Il ministro degli Esteri Massimo D’Alema può ora ufficializzare ciò a cui la Farnesina lavora da tempo: il governo italiano si farà promotore, negli organismi internazionali, di un’iniziativa diplomatica che vada oltre la presenza puramente militare a Kabul e dintorni. Non è una «svolta» a sinistra, non ancora. E’ piuttosto un impulso forte e autorevole a un riorientamento e a una presa di contatto con la realtà che si fa strada anche nella Nato e in altri paesi europei: la guerra a Kabul non ha risolto la questione afghana, i talebani guerreggiano ancora e la popolazione non vive meglio di cinque anni fa. Anzi.
Il ministro degli Esteri sabato sarà a Kabul prima di volare in Cina e conferma i nuovi orientamenti del governo: a un sempre più in difficoltà Hamid Karzai dirà che «bisogna ripensare le linee d’azione» della missione Isaf, dal momento che «l’aggravarsi quotidiano della situazione nel paese dimostra che sul piano meramente militare è difficile trovare una soluzione a quella crisi».
Ciò detto l’Italia può andarsene da Kabul? «In Afghanistan non c’è l’Italia da sola, ci sono l’Ue, ci sono le Nazioni Unite e c’è la Nato, certo guardiamo con preoccupazione l’evoluzione della situazione e la crescita dell’insicurezza. Per cui – conferma il ministro – la mia visita a Kabul sarà l’occasione per esaminare la situazione assieme alle autorità afghane».

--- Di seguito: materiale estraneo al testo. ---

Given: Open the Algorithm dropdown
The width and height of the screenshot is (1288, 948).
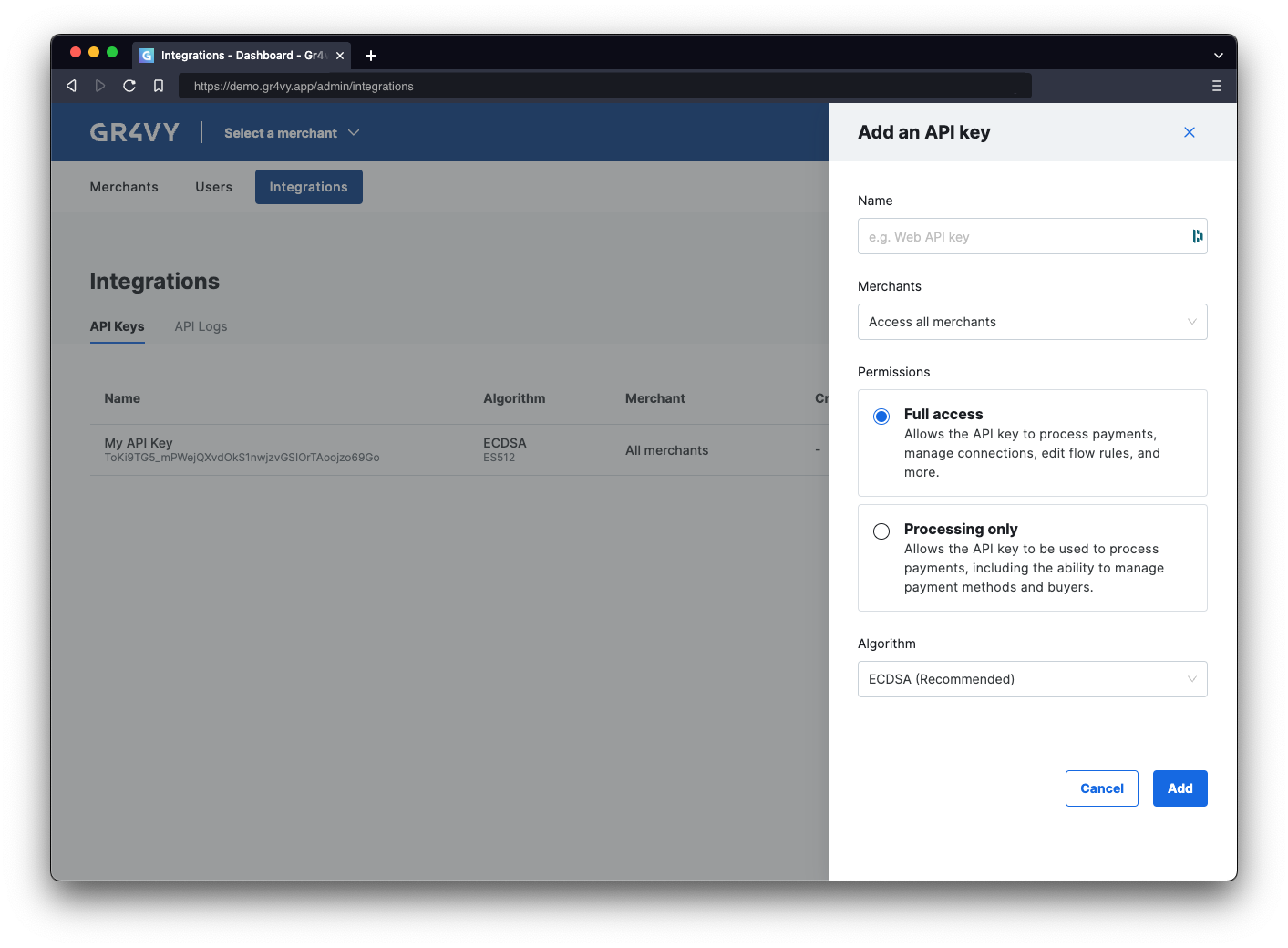Looking at the screenshot, I should pos(1032,679).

Se non c’è alcuna «exit strategy» la «svolta» politica c’è e già si intravede. L’Italia infatti vorrebbe organizzare (forse a febbraio) una conferenza internazionale aperta ai paesi dell’area (Iran e Pakistan in primis), ai paesi donatori, alla Nato, all’Onu e all’Unione europea. Sedersi tutti attorno a un tavolo e, dice D’Alema, «mettere a punto una strategia più efficace per pacificare il paese e rafforzare le istituzioni democratiche». Il «rafforzamento» in questione però – a differenza di sei mesi fa, quando il governo confermò la missione Isaf in uno scontro durissimo con la sinistra pacifista – sorvola del tutto sui soldati sul terreno e si concentra a chiare lettere solo sul «potenziamento degli aspetti politici, economici e umanitari della nostra presenza in quel paese».

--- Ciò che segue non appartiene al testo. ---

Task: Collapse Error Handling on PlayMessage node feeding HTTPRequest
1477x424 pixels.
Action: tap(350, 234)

Uscire dal pantano afghano non è affatto scontato. L’Italia però avrà qualche carta da giocare: da gennaio infatti inizierà il suo mandato biennale nel consiglio di sicurezza delle Nazioni Unite. Certo, nonostante il «terremoto elettorale – avverte D’Alema – dovremo lavorare con questa amministrazione americana per altri due anni ma per convincerla a cambiare strada l’unica strada percorribile è quella del multilateralismo».

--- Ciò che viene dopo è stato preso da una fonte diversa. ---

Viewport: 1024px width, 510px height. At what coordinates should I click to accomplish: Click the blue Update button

La partita, dunque, si giocherà più negli organismi internazionali che nelle aule parlamentari.
Tuttavia la sinistra pacifista (dal correntone Ds al Prc con Berlusconi hanno sempre votato contro la missione a Kabul come sull’Iraq) concede una vera apertura di credito al ministro degli Esteri. «D’Alema si sta muovendo lungo le linee da noi indicate nella mozione approvata con il rifinanziamento della missione in Afghanistan», dicono Giovanni Russo Spena e Francesco Martone del Prc. Sulla stessa lunghezza d’onda il capogruppo dei comunisti italiani a Montecitorio Pino Sgobio secondo cui le «incoraggianti» parole di D’Alema devono «dare il via a una svolta reale che va portata avanti fino al ritiro delle truppe». Apre anche il capogruppo dei Verdi alla camera Angelo Bonelli, convinto sostenitore della conferenza di pace: «Un ripensamento era inevitabile, ora si porti presso gli organismi internazionali la richiesta del ritiro delle truppe italiane dal 2007».
E’ ormai sempre più chiaro che il rifinanziamento puro e semplice difficilmente sarà votato dalle sinistre.
Ma le ultime notizie, sempre più drammatiche, in arrivo dalla Palestina hanno infine consentito al vicepremier di aprire a una «forte iniziativa internazionale» anche sul fronte medio-orientale: «Non si può più continuare ad assistere a quanto accade nei Territori palestinesi». D’Alema dunque chiede una risoluzione del consiglio di sicurezza dell’Onu che imponga la tregua, rispolveri la «road map» e la soluzione «due popoli, due stati» e soprattutto consenta di «inviare nella regione un congruo numero di osservatori internazionali». Il lavoro è appena iniziato.